CVE-2024-37285: 
Kibana vulnerability analysis and mitigation

A critical deserialization vulnerability (CVE-2024-37285) was discovered in Kibana that could lead to arbitrary code execution when Kibana attempts to parse a YAML document containing a crafted payload. The vulnerability was disclosed on November 14, 2024, affecting Kibana versions 8.10.0 to 8.15.0. This vulnerability requires specific access privileges for successful exploitation (Elastic Discussion, NVD).

The vulnerability is classified as a deserialization of untrusted data (CWE-502) with a CVSS v3.1 score of 9.1 (Critical). The attack vector is network-based (AV:N) with low attack complexity (AC:L), requiring high privileges (PR:H) and no user interaction (UI:N). The scope is changed (S:C) with high impact on confidentiality, integrity, and availability (C:H/I:H/A:H) (NVD).

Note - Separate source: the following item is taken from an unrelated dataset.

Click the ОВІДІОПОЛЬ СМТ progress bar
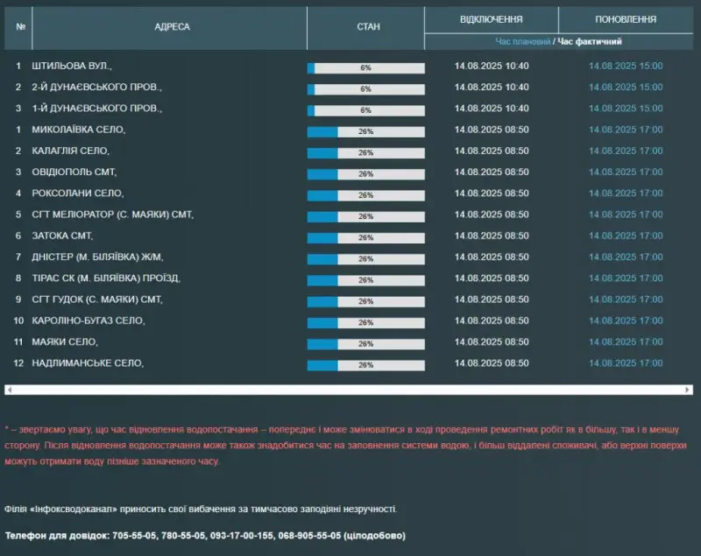The image size is (701, 556). [365, 174]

If successfully exploited, this vulnerability allows attackers to execute arbitrary code on affected systems, potentially leading to complete system compromise. The high CVSS score of 9.1 indicates severe potential consequences for affected organizations (Security Online).

The vulnerability has been patched in Kibana version 8.15.1. Users are strongly advised to upgrade to this version or higher to address the security risk. The upgrade to version 8.15.1 is currently the most effective solution to mitigate this vulnerability (Elastic Discussion).